• Provided records:
+ + + + +
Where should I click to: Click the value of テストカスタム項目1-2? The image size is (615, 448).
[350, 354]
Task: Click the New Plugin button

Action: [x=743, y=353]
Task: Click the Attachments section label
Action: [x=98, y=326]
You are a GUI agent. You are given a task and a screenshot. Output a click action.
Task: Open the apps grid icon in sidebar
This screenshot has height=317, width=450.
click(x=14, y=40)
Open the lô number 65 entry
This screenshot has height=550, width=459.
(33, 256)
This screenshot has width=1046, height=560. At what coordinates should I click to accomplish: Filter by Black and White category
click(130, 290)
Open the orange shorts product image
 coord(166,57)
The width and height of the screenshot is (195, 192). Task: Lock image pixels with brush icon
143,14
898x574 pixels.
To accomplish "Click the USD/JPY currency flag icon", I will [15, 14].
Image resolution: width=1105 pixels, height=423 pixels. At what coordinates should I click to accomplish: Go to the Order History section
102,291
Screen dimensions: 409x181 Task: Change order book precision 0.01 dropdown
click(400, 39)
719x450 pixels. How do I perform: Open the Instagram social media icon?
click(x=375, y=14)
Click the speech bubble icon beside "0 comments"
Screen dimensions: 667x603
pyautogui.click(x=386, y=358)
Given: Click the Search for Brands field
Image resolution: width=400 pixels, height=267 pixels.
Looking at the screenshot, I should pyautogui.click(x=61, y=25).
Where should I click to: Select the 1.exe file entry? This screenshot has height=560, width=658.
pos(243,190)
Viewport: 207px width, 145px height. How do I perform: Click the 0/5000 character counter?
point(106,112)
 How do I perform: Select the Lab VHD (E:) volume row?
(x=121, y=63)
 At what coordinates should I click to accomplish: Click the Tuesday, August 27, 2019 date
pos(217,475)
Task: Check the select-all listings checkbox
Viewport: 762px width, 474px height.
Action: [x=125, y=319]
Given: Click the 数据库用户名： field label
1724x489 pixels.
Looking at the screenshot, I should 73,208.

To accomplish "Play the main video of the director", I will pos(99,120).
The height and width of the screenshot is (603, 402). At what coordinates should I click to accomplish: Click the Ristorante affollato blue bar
+ + + + +
• To do:
Return every entry exactly as given.

• Exercise output:
Where should I click to: Click the value of テストカスタム項目1-2? The image size is (615, 448).
[350, 354]
Task: Click the New Plugin button

Action: [x=743, y=353]
Task: Click the Attachments section label
Action: [x=98, y=326]
You are a GUI agent. You are given a task and a screenshot. Output a click action.
Task: Open the apps grid icon in sidebar
This screenshot has height=317, width=450.
click(x=14, y=40)
Open the lô number 65 entry
This screenshot has height=550, width=459.
(33, 256)
This screenshot has width=1046, height=560. At what coordinates should I click to accomplish: Filter by Black and White category
click(130, 290)
Open the orange shorts product image
 coord(166,57)
The width and height of the screenshot is (195, 192). Task: Lock image pixels with brush icon
143,14
898x574 pixels.
To accomplish "Click the USD/JPY currency flag icon", I will [15, 14].
Image resolution: width=1105 pixels, height=423 pixels. At what coordinates should I click to accomplish: Go to the Order History section
102,291
Screen dimensions: 409x181 Task: Change order book precision 0.01 dropdown
click(400, 39)
719x450 pixels. How do I perform: Open the Instagram social media icon?
click(x=375, y=14)
Click the speech bubble icon beside "0 comments"
Screen dimensions: 667x603
pyautogui.click(x=386, y=358)
Given: Click the Search for Brands field
Image resolution: width=400 pixels, height=267 pixels.
Looking at the screenshot, I should pyautogui.click(x=61, y=25).
Where should I click to: Select the 1.exe file entry? This screenshot has height=560, width=658.
pos(243,190)
Viewport: 207px width, 145px height. How do I perform: Click the 0/5000 character counter?
point(106,112)
 How do I perform: Select the Lab VHD (E:) volume row?
(x=121, y=63)
 At what coordinates should I click to accomplish: Click the Tuesday, August 27, 2019 date
pos(217,475)
Task: Check the select-all listings checkbox
Viewport: 762px width, 474px height.
Action: [x=125, y=319]
Given: Click the 数据库用户名： field label
1724x489 pixels.
Looking at the screenshot, I should 73,208.

To accomplish "Play the main video of the director", I will pos(99,120).
The height and width of the screenshot is (603, 402). At what coordinates should I click to accomplish: Click the Ristorante affollato blue bar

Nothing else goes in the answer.